How to Repair a Lawn by Seeding
Seeding over bare spots is the most common – and sometimes the trickiest – method used to repair lawns.
Estimate the area of the spot to be repaired and purchase about a third more than that amount of the same or similar variety of sod.
Prepare the damaged area by removing all dead grass and 1" to 2" of soil 3/4" past the edge of the dead grass. So you won't have to cut the sod in odd shapes, remove the dead grass so that the prepared area forms a square. Cut the edges of the area straight.
Water the area, then amend the soil by working in either compost, leaf mold or fine-milled peat moss to a depth of 3" to 5". Be sure to add enough to make up for the soil you removed, but still leave enough space so that your sod will be level with the rest of the yard. That will probably mean leveling the amendment to 1" lower than soil level (depending on the thickness of the soil in your sod).

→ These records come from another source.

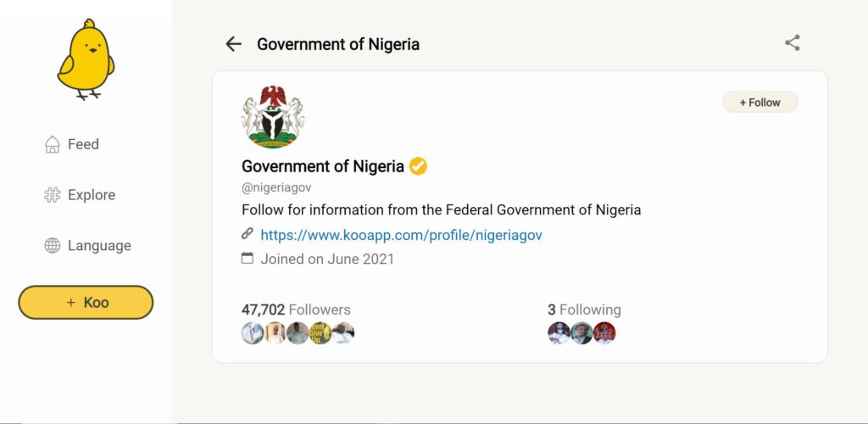868x424 pixels.
Task: Open the kooapp.com/profile/nigeriagov link
Action: point(401,235)
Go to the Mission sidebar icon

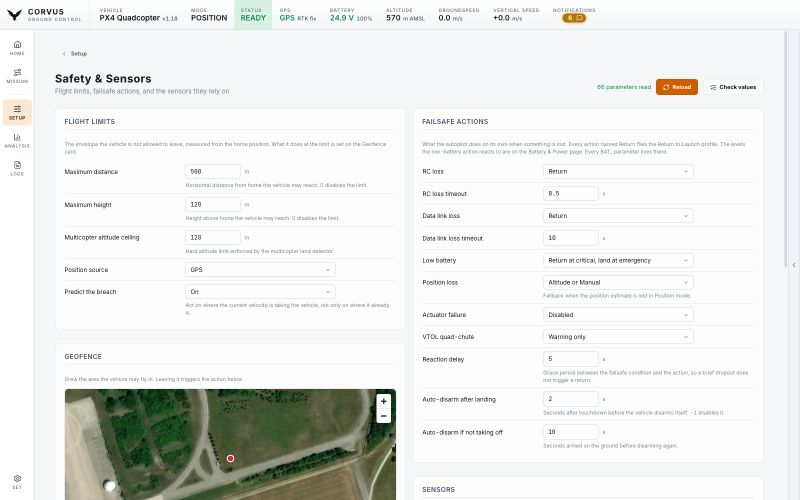pyautogui.click(x=17, y=76)
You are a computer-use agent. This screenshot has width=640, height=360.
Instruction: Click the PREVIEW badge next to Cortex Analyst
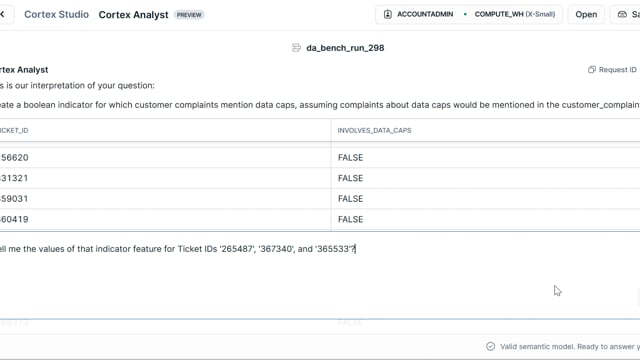[189, 15]
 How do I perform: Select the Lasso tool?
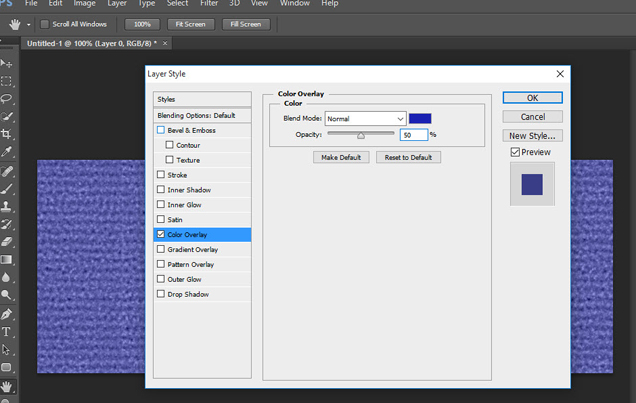[x=7, y=99]
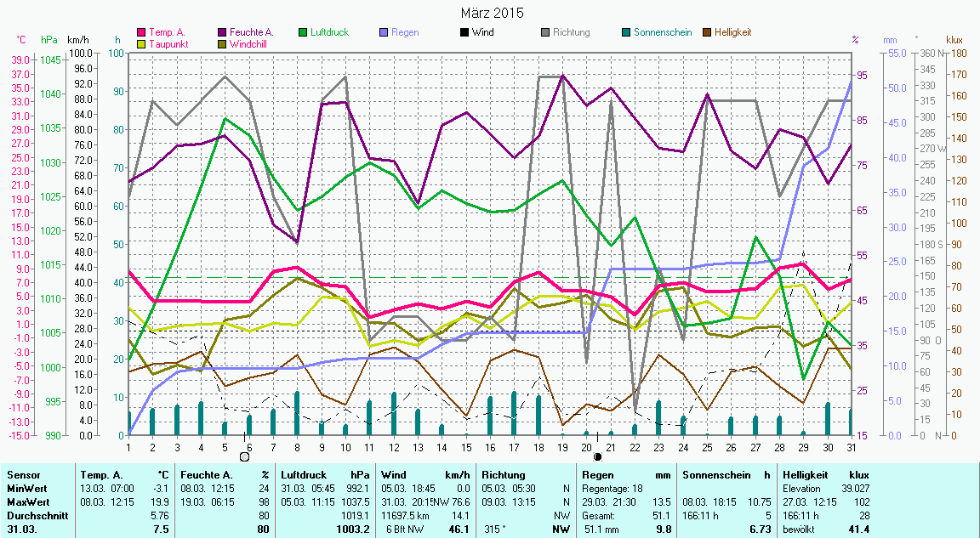The width and height of the screenshot is (980, 538).
Task: Click the MinWert row label
Action: (x=27, y=489)
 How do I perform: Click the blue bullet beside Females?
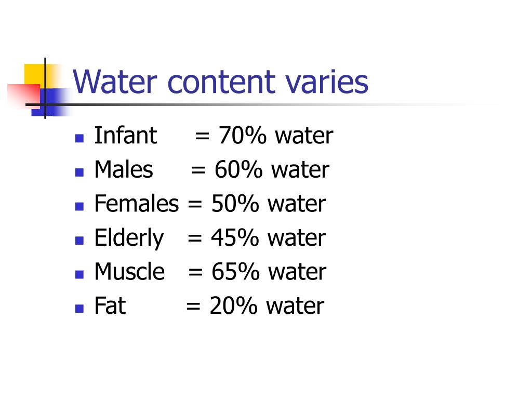click(x=79, y=206)
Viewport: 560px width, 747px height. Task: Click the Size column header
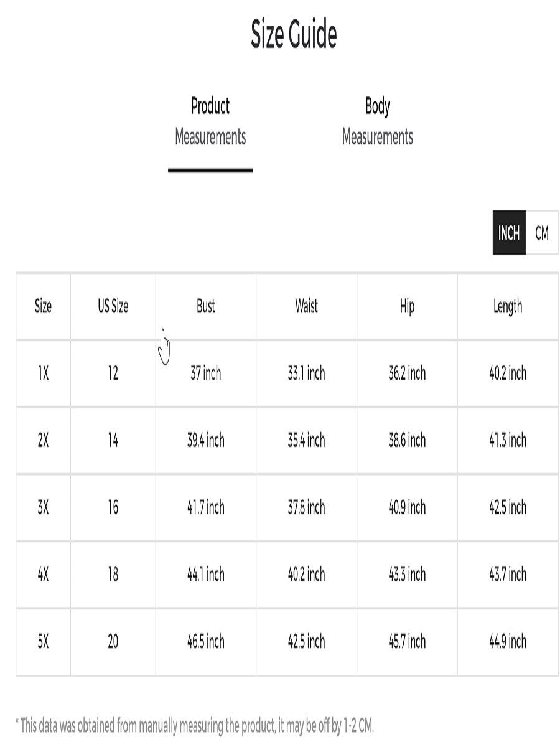[x=43, y=306]
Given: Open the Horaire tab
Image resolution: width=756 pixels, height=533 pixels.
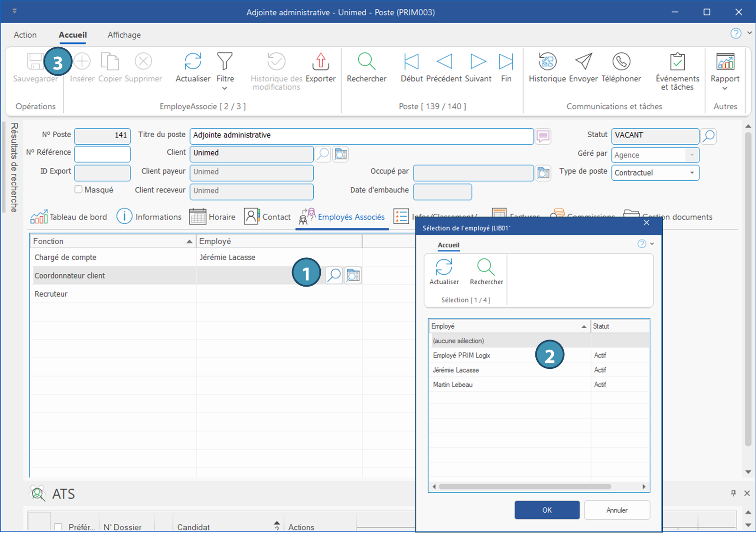Looking at the screenshot, I should 213,217.
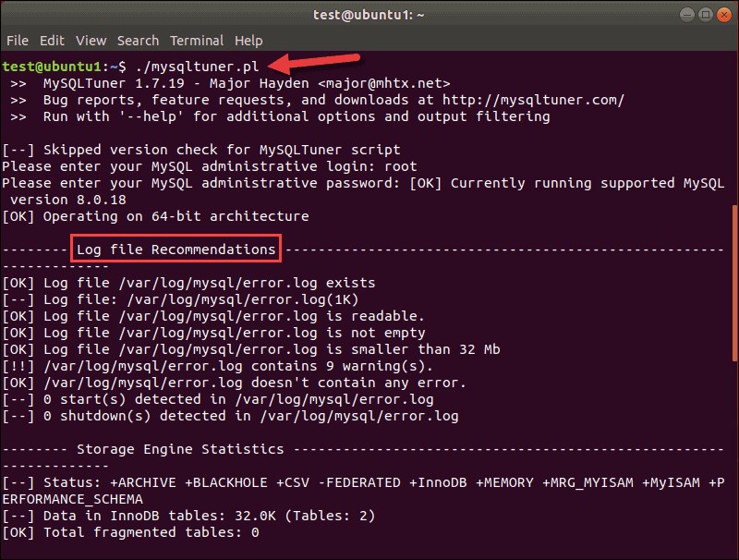
Task: Open the Edit menu
Action: (x=52, y=41)
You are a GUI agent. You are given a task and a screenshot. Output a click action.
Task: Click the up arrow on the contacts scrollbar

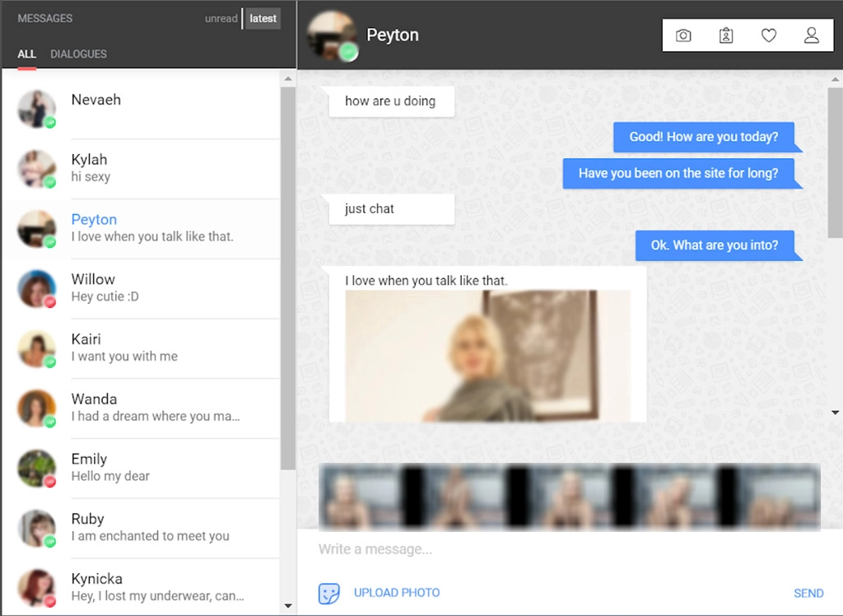[x=288, y=78]
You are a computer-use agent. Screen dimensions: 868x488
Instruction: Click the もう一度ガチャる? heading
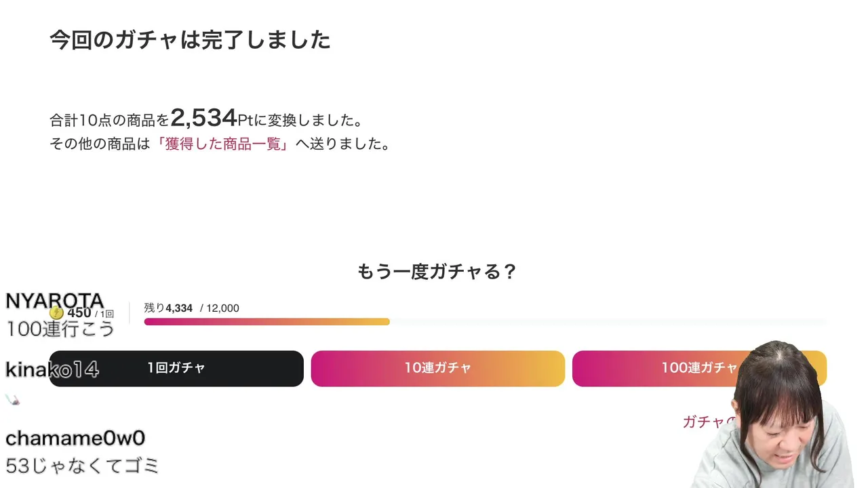(x=437, y=272)
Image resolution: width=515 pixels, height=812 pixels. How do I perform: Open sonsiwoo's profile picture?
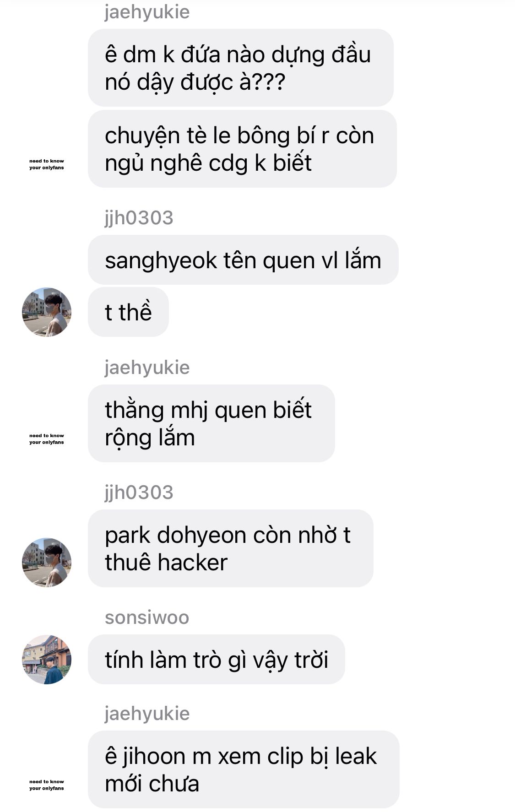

Compact the amended area by tamping with a board or rolling it with a half -filled water roller.
Using a sod cutter or a very sharp knife, cut the sod to fit the area (this can be tricky).
Fit the sod into the area and "knit" the edges together by squeezing them toward each other with your hands.
Roll the sod with a half-filled water roller so it makes good contact with the soil, and then water well. Keep the sod moist for at least two weeks afterward.